[Records from a data source]
——
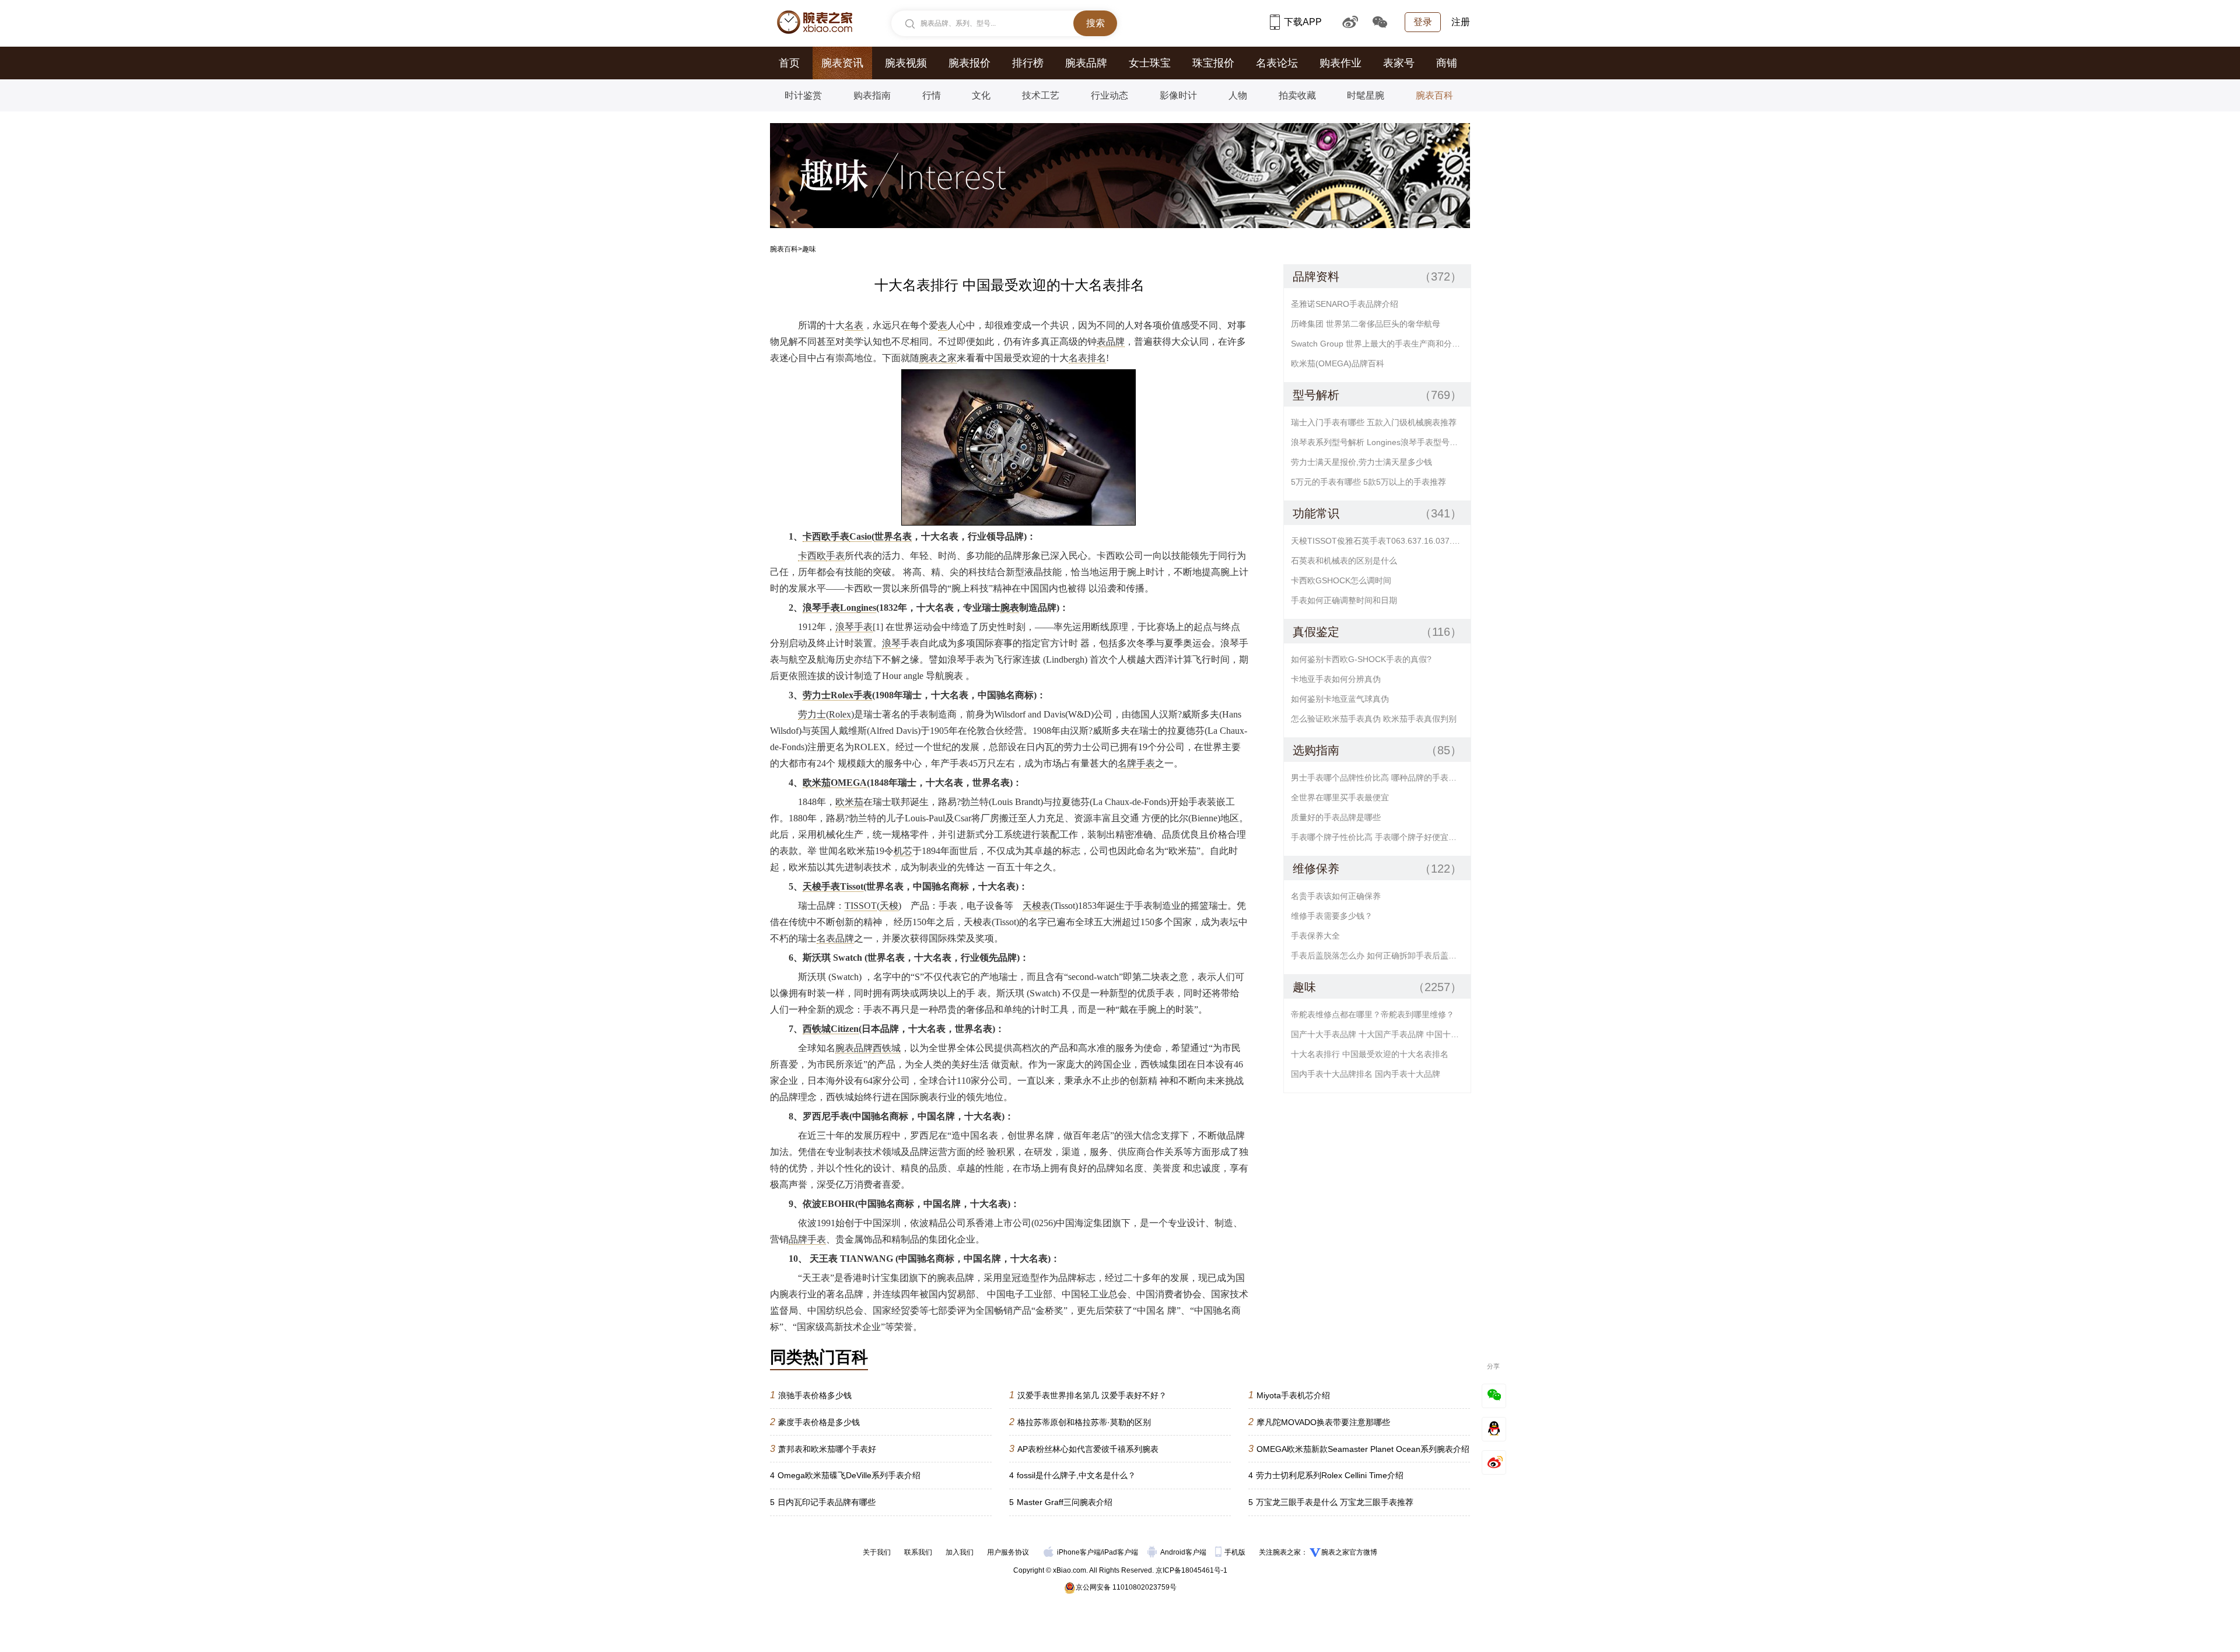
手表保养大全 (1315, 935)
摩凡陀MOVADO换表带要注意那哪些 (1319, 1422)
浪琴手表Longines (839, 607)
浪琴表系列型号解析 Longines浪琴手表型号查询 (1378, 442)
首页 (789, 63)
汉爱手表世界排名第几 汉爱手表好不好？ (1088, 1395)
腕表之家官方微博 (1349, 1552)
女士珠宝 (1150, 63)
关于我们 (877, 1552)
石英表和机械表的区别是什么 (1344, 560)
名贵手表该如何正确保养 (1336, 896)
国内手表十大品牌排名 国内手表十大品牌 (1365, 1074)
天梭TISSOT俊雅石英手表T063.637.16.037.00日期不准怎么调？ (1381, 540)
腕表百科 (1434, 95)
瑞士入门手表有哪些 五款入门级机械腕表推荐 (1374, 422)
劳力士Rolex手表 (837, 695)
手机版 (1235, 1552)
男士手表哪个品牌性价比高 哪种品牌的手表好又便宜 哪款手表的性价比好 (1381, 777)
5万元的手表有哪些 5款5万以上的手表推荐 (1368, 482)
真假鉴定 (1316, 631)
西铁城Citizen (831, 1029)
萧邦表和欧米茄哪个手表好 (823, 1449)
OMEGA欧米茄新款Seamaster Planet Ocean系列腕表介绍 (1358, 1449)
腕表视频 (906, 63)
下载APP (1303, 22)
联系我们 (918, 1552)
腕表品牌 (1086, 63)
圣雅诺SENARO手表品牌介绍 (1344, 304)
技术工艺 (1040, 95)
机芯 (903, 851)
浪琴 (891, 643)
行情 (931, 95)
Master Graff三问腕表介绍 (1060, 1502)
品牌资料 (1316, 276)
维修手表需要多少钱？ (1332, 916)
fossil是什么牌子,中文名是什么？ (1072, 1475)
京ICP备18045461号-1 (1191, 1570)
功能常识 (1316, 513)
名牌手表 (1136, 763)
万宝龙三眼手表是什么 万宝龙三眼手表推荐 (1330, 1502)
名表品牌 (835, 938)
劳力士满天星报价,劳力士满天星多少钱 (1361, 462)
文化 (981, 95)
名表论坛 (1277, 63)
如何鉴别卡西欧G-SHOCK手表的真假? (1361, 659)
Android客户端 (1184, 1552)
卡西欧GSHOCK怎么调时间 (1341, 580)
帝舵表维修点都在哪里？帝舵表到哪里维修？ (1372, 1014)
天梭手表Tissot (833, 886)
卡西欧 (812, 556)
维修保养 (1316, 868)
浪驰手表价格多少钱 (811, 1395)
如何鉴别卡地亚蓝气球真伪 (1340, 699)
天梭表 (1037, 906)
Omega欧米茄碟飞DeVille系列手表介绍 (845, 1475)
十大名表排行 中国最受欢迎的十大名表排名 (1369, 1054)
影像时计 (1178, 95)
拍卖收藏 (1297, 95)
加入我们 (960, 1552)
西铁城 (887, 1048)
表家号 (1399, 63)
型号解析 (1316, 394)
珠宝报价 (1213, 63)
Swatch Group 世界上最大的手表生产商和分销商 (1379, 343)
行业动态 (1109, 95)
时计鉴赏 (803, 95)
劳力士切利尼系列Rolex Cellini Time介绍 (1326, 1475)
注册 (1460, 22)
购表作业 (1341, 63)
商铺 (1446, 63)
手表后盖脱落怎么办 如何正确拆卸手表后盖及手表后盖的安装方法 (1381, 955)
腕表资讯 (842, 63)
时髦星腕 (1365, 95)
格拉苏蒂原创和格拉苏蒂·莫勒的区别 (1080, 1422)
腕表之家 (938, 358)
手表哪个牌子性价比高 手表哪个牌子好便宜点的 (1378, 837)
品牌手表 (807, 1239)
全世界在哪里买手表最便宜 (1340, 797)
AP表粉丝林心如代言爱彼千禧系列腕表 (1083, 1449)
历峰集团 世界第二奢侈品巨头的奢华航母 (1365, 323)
——
Work to be completed
Starting at the line that contains "浪琴 (891, 643)", reproduce each line through the end of the records exactly, both ends included.

Solution for this problem
浪琴 (891, 643)
行情 (931, 95)
Master Graff三问腕表介绍 (1060, 1502)
品牌资料 (1316, 276)
维修手表需要多少钱？ (1332, 916)
fossil是什么牌子,中文名是什么？ (1072, 1475)
京ICP备18045461号-1 (1191, 1570)
功能常识 (1316, 513)
名牌手表 (1136, 763)
万宝龙三眼手表是什么 万宝龙三眼手表推荐 (1330, 1502)
名表品牌 (835, 938)
劳力士满天星报价,劳力士满天星多少钱 (1361, 462)
文化 (981, 95)
名表论坛 (1277, 63)
如何鉴别卡西欧G-SHOCK手表的真假? (1361, 659)
Android客户端 (1184, 1552)
卡西欧GSHOCK怎么调时间 (1341, 580)
帝舵表维修点都在哪里？帝舵表到哪里维修？ (1372, 1014)
天梭手表Tissot (833, 886)
卡西欧 (812, 556)
维修保养 (1316, 868)
浪驰手表价格多少钱 (811, 1395)
如何鉴别卡地亚蓝气球真伪 (1340, 699)
天梭表 (1037, 906)
Omega欧米茄碟飞DeVille系列手表介绍 (845, 1475)
十大名表排行 中国最受欢迎的十大名表排名 (1369, 1054)
影像时计 (1178, 95)
拍卖收藏 (1297, 95)
加入我们 (960, 1552)
西铁城 (887, 1048)
表家号 (1399, 63)
型号解析 (1316, 394)
珠宝报价 (1213, 63)
Swatch Group 世界上最大的手表生产商和分销商 (1379, 343)
行业动态 (1109, 95)
时计鉴赏 (803, 95)
劳力士切利尼系列Rolex Cellini Time介绍 (1326, 1475)
注册 (1460, 22)
购表作业 (1341, 63)
商铺 (1446, 63)
手表后盖脱落怎么办 如何正确拆卸手表后盖及手表后盖的安装方法 (1381, 955)
腕表资讯 (842, 63)
时髦星腕 (1365, 95)
格拉苏蒂原创和格拉苏蒂·莫勒的区别 (1080, 1422)
腕表之家 (938, 358)
手表哪个牌子性价比高 手表哪个牌子好便宜点的 (1378, 837)
品牌手表 (807, 1239)
全世界在哪里买手表最便宜 (1340, 797)
AP表粉丝林心如代言爱彼千禧系列腕表 (1083, 1449)
历峰集团 世界第二奢侈品巨头的奢华航母 (1365, 323)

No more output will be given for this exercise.